Random Forest is a supervised ensemble machine learning algorthm used in both classification as well as regression problems. It operats by constructing an ensemble of decision trees and combining their predictions to make a final prediction. Each decision tree in the forest is trained on a randomly selected subset of the data and a random subset of features. During prediction, the output from all trees is averaged or aggregated to obtain the final result. As decision tree are prone to overfitting, random forest is useful in reducing the effect of overfitting and hence giving a more accurate output.

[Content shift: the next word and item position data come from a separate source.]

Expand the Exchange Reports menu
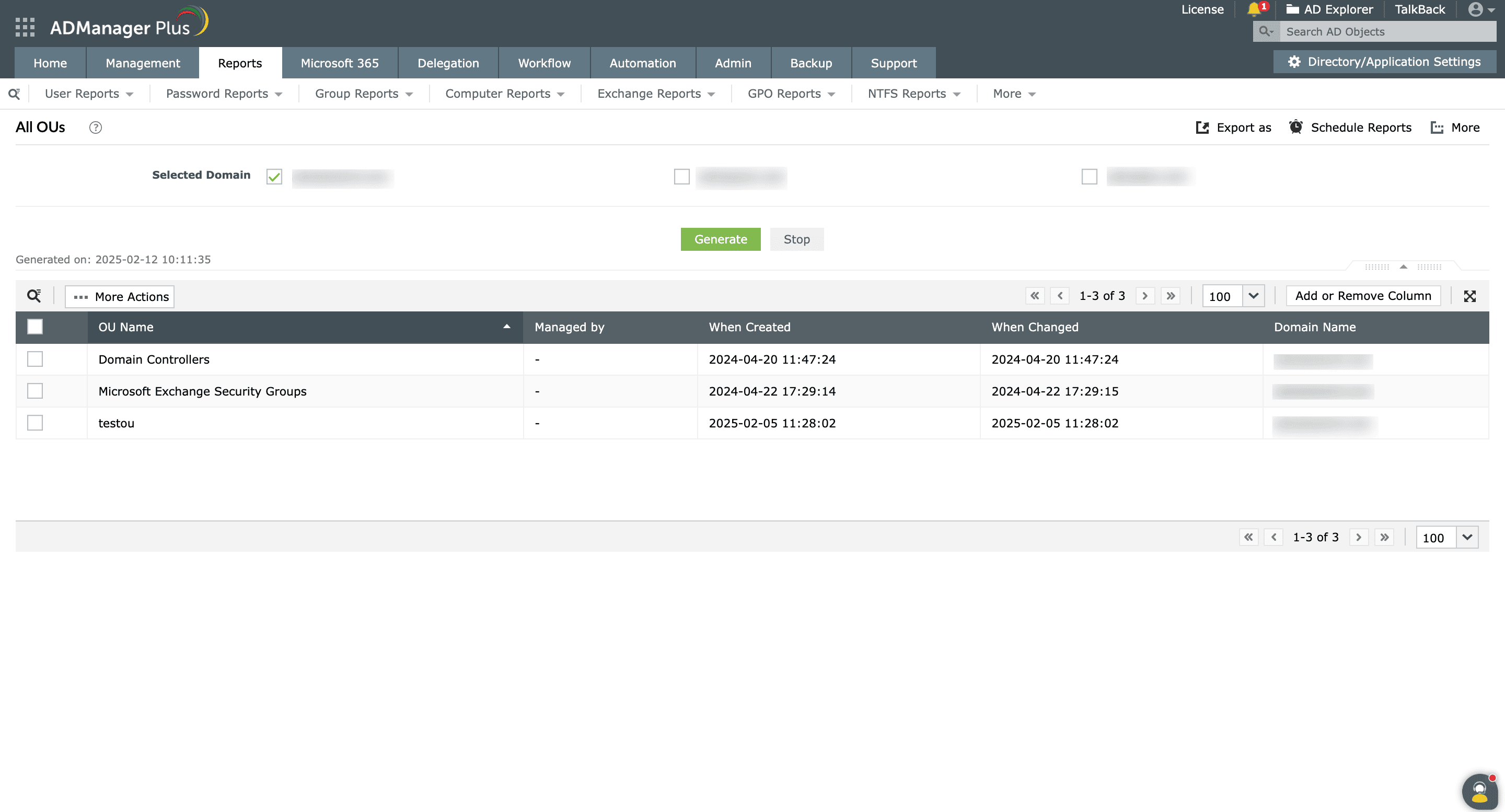Screen dimensions: 1505x812 click(655, 94)
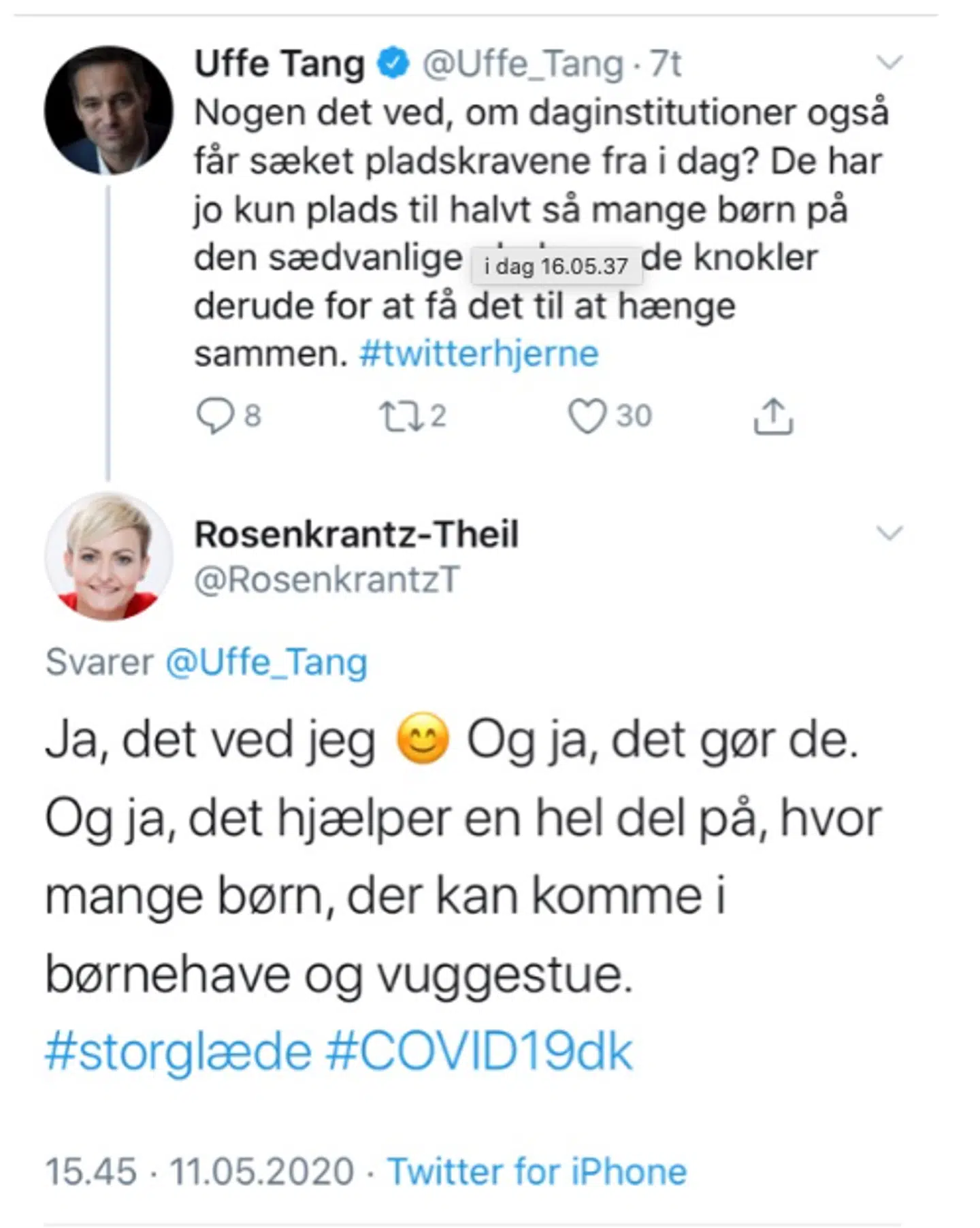Share the tweet via upload icon
The height and width of the screenshot is (1228, 980).
(x=773, y=416)
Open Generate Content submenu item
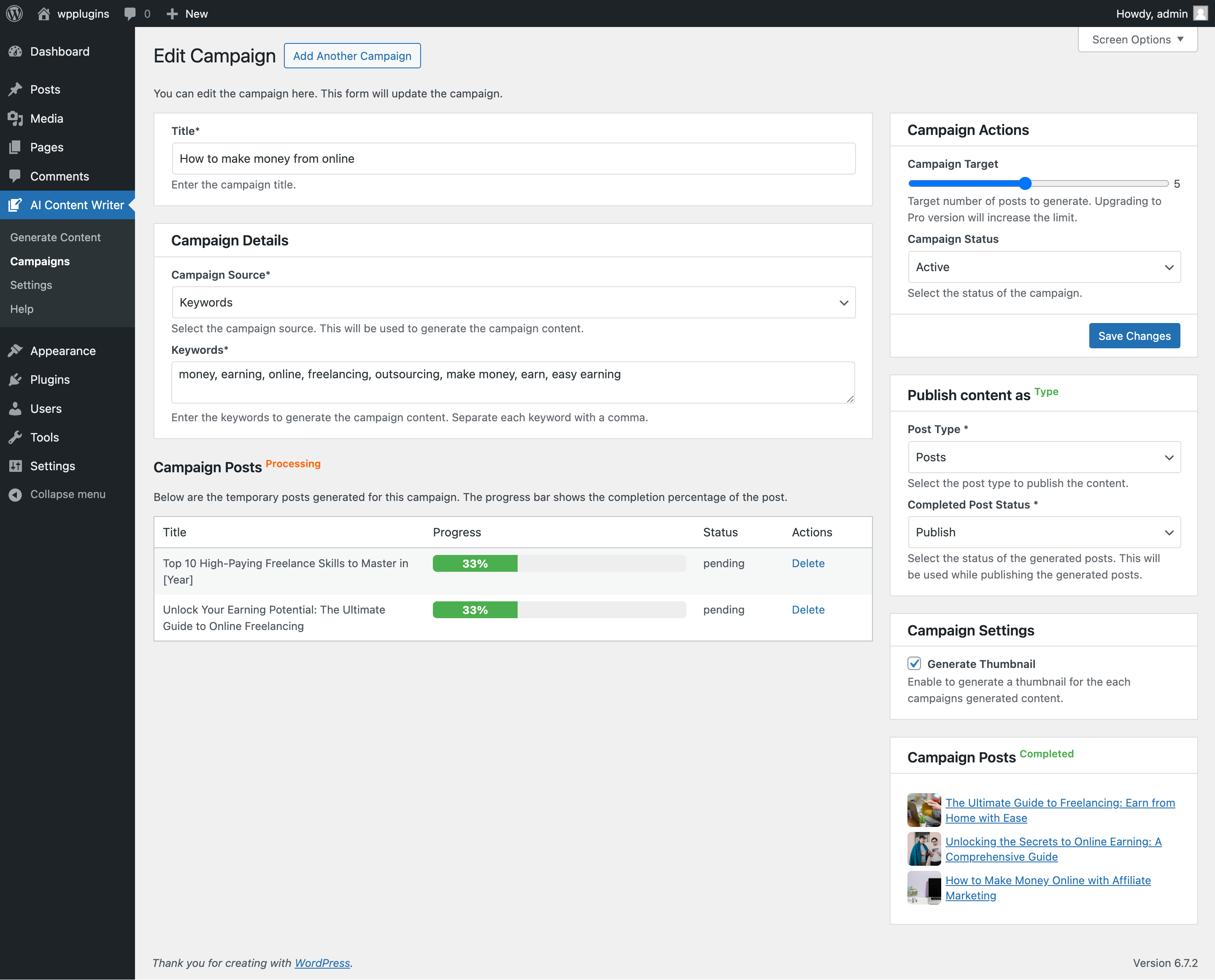 click(55, 237)
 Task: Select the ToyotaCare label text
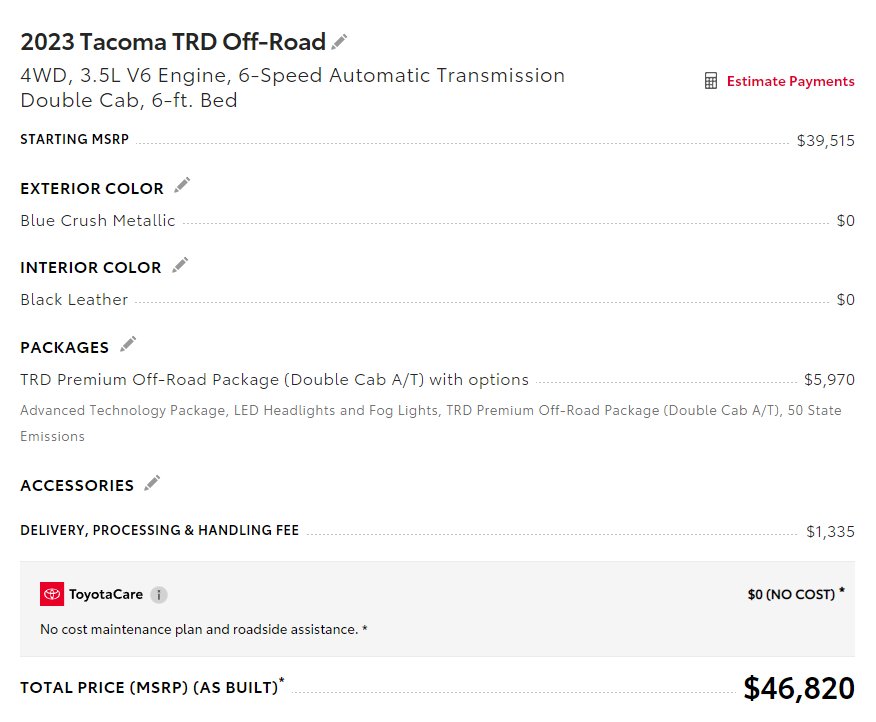(106, 594)
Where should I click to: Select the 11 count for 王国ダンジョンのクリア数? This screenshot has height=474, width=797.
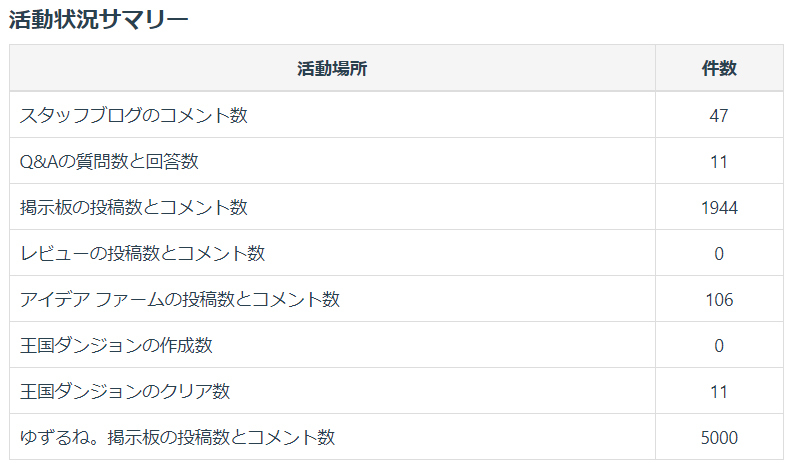coord(719,391)
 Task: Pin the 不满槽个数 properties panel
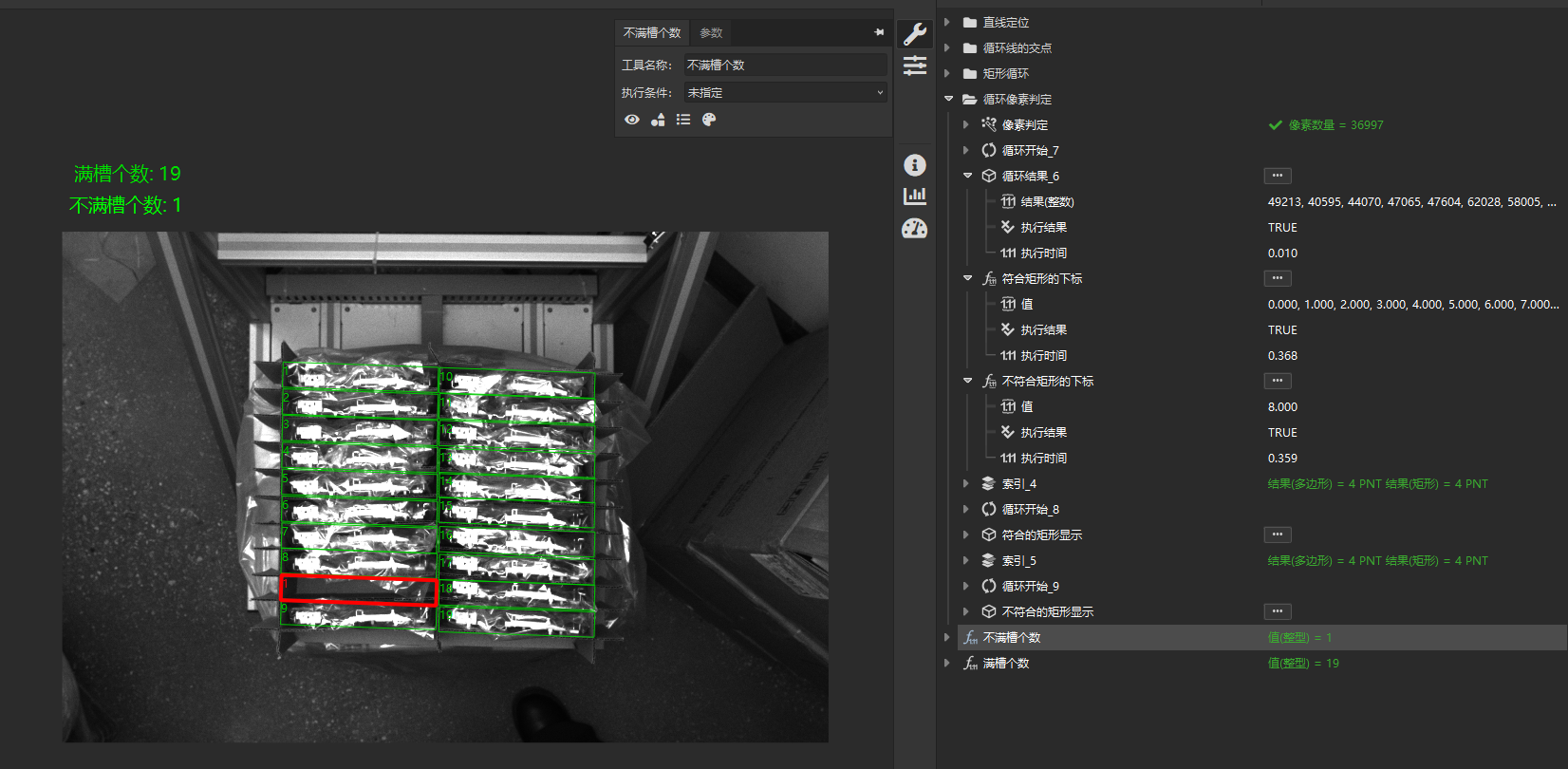coord(879,32)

XGBoost (eXtreme Gradient Boosting) is a popular and powerful machine learning algorithm that belongs to the gradient boosting family. It is a tree-based algorithm using gradient boosting framework. This algorithm is based on a feedback approach, where feedback from the decistion tree is taken so as to improve the decision tree further as it "boosts" the efficiency of the tree and helps in bringing out a better accuracy. It employs a gradient descent algorithm to optimize the objective function, which includes both a loss function and a regularie term. XGBoost provides several advantages including high predictive accuracy, scalability, and the ability to handle a variety of data types.
After performing the data cleaning and visualizations, I implemented these machine learning algorithms on the features of the dataset. The five algorithms used are:
- Decision tree
- Gaussian Naive Bayes
- Logistic Regression
- Random Forest
- XGBoost
The features selected of the dataset are N(Nitrogen), P(Phosphorous), K(Potassium) values of the soil, temperature, humidity, rainfall and pH value.
After implementing the five algorithms on the dataset, we can see that Random Forest trained with my custom train and test split method gives the highest accuracy out of all the other algorithms (99.7%).
For the deployment phase of the project, I focused on creating a scalable and accessible solution. I developed a Flask web application that serves as the interface for users to interact with the models and obtain crop recommendations based on their input data. To ensure portability and reproducibility, I containerized the application using Docker. This allowed me to package the necessary dependencies and configurations into a single container. To enable seamless deployment, I leverages Render.com a platform that simplifies the deployment process and is free to use. With Render.com, I deployed the Docker container as a scalable and reliable web service.
Upon successful deployment, users can access the crop prediction application by creating a POST request to the /predict
endpoint in the deployed site with a json payload containing the required inputs such as N, P, K, temperature, humidity, ph, and rainfall with their values.
The response will be the name of the crop.